An outcast in the political arena, Rob Ford is still a "rock star" in sports stadiums. Pandemonium broke out at the Rogers Centre after he arrived to cheer on the Toronto Argonauts.

Stealing the show after making his entrance at halftime on Sunday in an Argos jersey, Toronto's mayor opted to sit in a section filled with rival Hamilton Tiger-Cats supporters. So many fans began to mob him that security staff and Toronto Police did what they could to keep the crowds at bay.

"He's fearless. He's mixing up with the fans, and I wouldn't want it any other way," said Derek Barbosa, a 33-year-old Argos fan. He used his camera phone to document the occasion from 15 rows back. "I hashtagged 'Rob Ford is at the game' and people are just blown away."

Likening Mr. Ford to a "rock star," Mr. Barbosa said he appreciated the mayor's courage. "At the moment, I think I would vote for him."

Mr. Ford, who has recently been a focus of an intensive police investigation, has lately admitted to public drunkenness and smoking crack cocaine. Yet he remains defiant amid a chorus of calls for him to go away.

Early Sunday, Mr. Ford gave a series of TV interviews insisting that he'll stay in office until he runs for re-election next fall. He told Fox News he was mobbed by well-wishers for four hours as he ate dinner in a restaurant Saturday.

Mr. Ford showed up at the game despite the CFL Commissioner having suggested that he might want to stay home. Once at the game, he did face the ire of some Ticat fans who had brought signs mocking him.

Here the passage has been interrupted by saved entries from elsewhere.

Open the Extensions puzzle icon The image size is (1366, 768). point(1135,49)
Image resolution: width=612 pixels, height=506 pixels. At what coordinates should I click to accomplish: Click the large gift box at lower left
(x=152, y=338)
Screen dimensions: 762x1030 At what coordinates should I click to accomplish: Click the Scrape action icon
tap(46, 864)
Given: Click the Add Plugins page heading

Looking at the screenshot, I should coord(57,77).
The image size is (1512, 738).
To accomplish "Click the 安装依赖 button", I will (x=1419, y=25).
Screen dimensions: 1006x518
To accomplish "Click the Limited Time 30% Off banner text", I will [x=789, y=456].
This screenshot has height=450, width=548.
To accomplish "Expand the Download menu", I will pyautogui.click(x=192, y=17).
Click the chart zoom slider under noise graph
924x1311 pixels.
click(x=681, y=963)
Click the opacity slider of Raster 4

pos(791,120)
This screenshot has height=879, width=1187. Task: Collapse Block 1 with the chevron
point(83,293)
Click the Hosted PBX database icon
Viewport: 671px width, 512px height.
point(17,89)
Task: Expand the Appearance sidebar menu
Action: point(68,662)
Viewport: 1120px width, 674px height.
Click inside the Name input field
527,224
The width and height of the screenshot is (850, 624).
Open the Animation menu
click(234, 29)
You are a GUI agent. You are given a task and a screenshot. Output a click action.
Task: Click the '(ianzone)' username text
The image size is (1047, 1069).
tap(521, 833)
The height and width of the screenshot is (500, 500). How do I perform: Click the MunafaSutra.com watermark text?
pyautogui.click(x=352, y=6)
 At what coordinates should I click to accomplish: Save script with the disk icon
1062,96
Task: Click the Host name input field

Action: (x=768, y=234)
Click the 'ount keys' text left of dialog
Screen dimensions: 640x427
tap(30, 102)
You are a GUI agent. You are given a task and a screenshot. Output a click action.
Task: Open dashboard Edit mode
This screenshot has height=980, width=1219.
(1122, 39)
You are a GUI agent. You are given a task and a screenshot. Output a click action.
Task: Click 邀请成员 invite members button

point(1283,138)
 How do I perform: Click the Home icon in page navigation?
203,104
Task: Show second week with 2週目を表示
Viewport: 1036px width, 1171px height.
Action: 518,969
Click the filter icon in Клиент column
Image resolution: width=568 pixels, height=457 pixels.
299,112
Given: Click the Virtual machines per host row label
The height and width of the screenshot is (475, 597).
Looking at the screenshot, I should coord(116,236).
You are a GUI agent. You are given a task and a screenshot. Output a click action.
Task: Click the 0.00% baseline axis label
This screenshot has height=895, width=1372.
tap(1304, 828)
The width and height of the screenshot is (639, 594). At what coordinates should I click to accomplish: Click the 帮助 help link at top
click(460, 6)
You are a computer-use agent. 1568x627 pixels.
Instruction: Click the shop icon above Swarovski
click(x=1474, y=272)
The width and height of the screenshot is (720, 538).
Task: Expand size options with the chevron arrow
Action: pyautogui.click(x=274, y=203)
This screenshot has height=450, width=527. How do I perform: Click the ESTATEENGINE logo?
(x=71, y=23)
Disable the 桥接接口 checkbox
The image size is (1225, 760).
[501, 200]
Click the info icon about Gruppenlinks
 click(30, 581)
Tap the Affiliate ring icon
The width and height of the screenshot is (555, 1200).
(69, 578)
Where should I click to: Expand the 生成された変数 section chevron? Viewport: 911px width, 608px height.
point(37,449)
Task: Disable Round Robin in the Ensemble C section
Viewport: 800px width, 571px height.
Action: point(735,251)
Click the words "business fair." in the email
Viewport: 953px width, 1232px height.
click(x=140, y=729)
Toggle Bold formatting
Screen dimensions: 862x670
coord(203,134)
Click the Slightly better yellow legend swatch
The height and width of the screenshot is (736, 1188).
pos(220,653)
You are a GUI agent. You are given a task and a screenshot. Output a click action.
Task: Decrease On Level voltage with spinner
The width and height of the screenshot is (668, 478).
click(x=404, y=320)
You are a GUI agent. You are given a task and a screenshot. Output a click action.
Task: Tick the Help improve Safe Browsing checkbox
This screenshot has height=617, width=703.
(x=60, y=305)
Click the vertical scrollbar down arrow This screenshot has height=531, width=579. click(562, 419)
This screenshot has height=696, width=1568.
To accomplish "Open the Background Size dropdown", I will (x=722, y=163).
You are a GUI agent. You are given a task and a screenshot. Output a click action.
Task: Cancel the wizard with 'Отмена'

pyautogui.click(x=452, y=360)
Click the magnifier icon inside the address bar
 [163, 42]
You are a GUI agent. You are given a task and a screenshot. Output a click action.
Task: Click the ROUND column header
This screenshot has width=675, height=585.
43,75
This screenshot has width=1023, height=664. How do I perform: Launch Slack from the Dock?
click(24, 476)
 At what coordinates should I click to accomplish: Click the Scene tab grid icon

Still, after the losing Argos fumbled away the football on the final play, the mayor got a lot of love.

A phalanx of a half-dozen police and security guards surrounded him as he walked away, strong-arming their their way through a mob that started chanting "Rob Ford! Rob Ford!"

"The Argos suck and he does crack, but who cares?" said Gilles Bourque, a 53-year-old retired postman from Hamilton. He wished the mayor well as Mr. Ford was hustled into his Escalade. "I shook his hand," said Mr. Bourque. "All and all, he does what he does in his personal life. But he hasn't been a bad mayor."